Once again our weather forecasters got it right and we were treated to some pretty heavy storms over the weekend, though not as severe as we had been led to expect. But when we got up on Sunday we discovered that the overnight rain had been laden with desert sand again. The little tiled table by my outside sink was a mess.
And this was the bowl of water I keep for the cats, just by the back door. I had only cleaned it out and refilled it the day before!
Fortunately they have drinking bowls indoors as well. We bought a new one for Arwen this week as she is still jumping in the bath and waiting for us to turn the taps on. So I decided she either likes her water fresh and running, or else, as I suspect, her eyesight is failing and the running water makes enough noise to help her locate it. So when I spotted this fountain this week I thought it would be perfect for her.
She investigated it at once, and now drinks happily from one or other of the water spouts. It makes enough noise to attract her attention but not so much that it disturbs me when I am working down here. Its other advantage is that it is ceramic, so apart from the pump, all the parts can go in the dish washer.
One evening Chris called me to see a little visitor in the front garden. It was this not-so-little caterpillar, with a very distinctive yellow and black striped head, and an orange horn on its rear end.
It reared its head when I approached with the camera, but considering the evening was drawing in, I managed to get a couple of good photos.
I have tried to identify it, and I am sure it is a hawk moth caterpillar, but there are so many different ones, and so far I have been unable to discover exactly which one this is.
I had another happy, squishy parcel this week. It was the big ball of shade changing wool that I am taking on holiday for a smaller project while I am away. We will see how much I can achieve in two weeks before I show it.
This morning I went to a coffee morning at a friends house, to raise money for our church funds. She holds one each Spring and one in the Autumn and they are usually well attended. There were stalls selling stitched and knitted items, jewelry, books, plants and bric-a-brac. When we had finished browsing and buying, we sat outside in the sun to chat, and to draw the raffle. After an uncertain start earlier, it was really hot out there. It was good to catch up with friends who we only see once or twice a year.
Just behind us there was a beautiful bed of flowering shrubs. Her roses are still beautiful, and even her geraniums still have flowers on. Her house is only a half-hour drive from us, but she is much higher than us, and her plants always seem to be a month or so behind us. My roses have almost finished, though there was a sudden rush of new buds after the rain.
On Wednesday night I was busy writing Christmas cards for all my friends and family in UK. Last night I wrote a family newsletter to go in some of them, so now they are all sealed and addressed and ready for me to buy stamps for, when I arrive in UK next week, and then I will leave them with my son to post later in the month. I am really happy to know that is done.
And now I will finish with a little story, but first let me introduce Poppy Pig. Mum and I both had a love of poppies.
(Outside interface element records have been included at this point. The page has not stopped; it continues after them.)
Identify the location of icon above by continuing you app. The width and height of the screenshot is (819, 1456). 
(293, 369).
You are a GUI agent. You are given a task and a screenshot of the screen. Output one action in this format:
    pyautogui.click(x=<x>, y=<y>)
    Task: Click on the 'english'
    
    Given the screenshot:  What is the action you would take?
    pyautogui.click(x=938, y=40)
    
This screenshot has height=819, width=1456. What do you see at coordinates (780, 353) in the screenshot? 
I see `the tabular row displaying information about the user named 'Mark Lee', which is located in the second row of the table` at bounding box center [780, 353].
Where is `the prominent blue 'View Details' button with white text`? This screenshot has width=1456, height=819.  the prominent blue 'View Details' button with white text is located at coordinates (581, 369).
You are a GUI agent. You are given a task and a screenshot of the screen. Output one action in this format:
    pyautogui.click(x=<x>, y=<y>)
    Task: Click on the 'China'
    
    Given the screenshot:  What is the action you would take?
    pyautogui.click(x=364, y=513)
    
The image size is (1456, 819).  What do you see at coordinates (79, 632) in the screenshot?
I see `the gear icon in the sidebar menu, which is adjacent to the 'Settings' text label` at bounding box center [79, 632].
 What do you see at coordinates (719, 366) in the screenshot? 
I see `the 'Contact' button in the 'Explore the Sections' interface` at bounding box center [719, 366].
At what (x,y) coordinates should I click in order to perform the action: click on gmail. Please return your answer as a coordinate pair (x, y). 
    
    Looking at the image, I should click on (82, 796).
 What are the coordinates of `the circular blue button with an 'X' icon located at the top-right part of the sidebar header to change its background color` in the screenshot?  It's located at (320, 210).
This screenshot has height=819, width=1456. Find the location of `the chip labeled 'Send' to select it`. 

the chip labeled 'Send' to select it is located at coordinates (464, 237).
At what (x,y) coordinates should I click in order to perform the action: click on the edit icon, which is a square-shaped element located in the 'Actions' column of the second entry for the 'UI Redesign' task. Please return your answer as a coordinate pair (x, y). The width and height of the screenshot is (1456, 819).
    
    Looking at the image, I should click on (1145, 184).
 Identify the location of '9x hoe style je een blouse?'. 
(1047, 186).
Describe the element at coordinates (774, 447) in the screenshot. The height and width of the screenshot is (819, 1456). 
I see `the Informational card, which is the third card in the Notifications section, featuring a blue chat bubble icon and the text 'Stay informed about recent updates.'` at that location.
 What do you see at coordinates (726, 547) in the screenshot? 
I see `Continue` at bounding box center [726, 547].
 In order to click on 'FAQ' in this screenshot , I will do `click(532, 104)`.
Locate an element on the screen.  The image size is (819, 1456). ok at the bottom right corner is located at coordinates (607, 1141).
I bought Poppy for her many years ago, and of course she loved her. Sadly she passed away over twenty years ago, so Poppy came back to me and has had a place on one of my shelves ever since.
The little brown pig who stands with her is something that I made some fifty years ago at teacher training college. I had little confidence in my ability as a crafter in those days, having been told all through school that I was useless!! But we were charged with the task of finding some clay and making something with it. So I cycled to a place near Bosham Harbour and dug up some red clay from the road side. I took it back to the college where I shaped and glazed it, and it was then fired. He also stood on mum's shelves until he came back home to me.
This morning I was talking to some friends about pottery and they said they had recently visited an elderly potter in Albox who still uses the old traditional methods. (He is now on my list of places and people to visit). He told them this story about the origin of the 'piggy bank'. Back in the days when many folk lived on isolated plots, they would take some clay from the ground, hollow it out and fashion a shape vaguely resembling a pig. All year members of the family would put any change they could spare into the pig, and at the end of the year it was broken open and the money used to buy a pig which would be fattened up to feed all the family for the next year. I don't know whether that is true, but it seems quite likely. A nice little story anyway.
And now I am getting ready for the final choir practice before our trip to London. I still can't believe I am going to be singing in the Royal Albert Hall next Saturday. So this time next week I will be just about arriving at our hotel in London and writing a blog will be the last thing on my mind. So I am afraid I will be absent for not just next week, but possibly the two following Fridays as well. I return here on Saturday 15th November. I will have my phone and tablet with me so I will try to pop in and visit you, but I am not very good at using them for anything as complicated as writing a blog post, so I will save up my news for when I get back.
So I will now link up with Annie's Friday Smiles and Rocking Your World, and I'll be back when I can.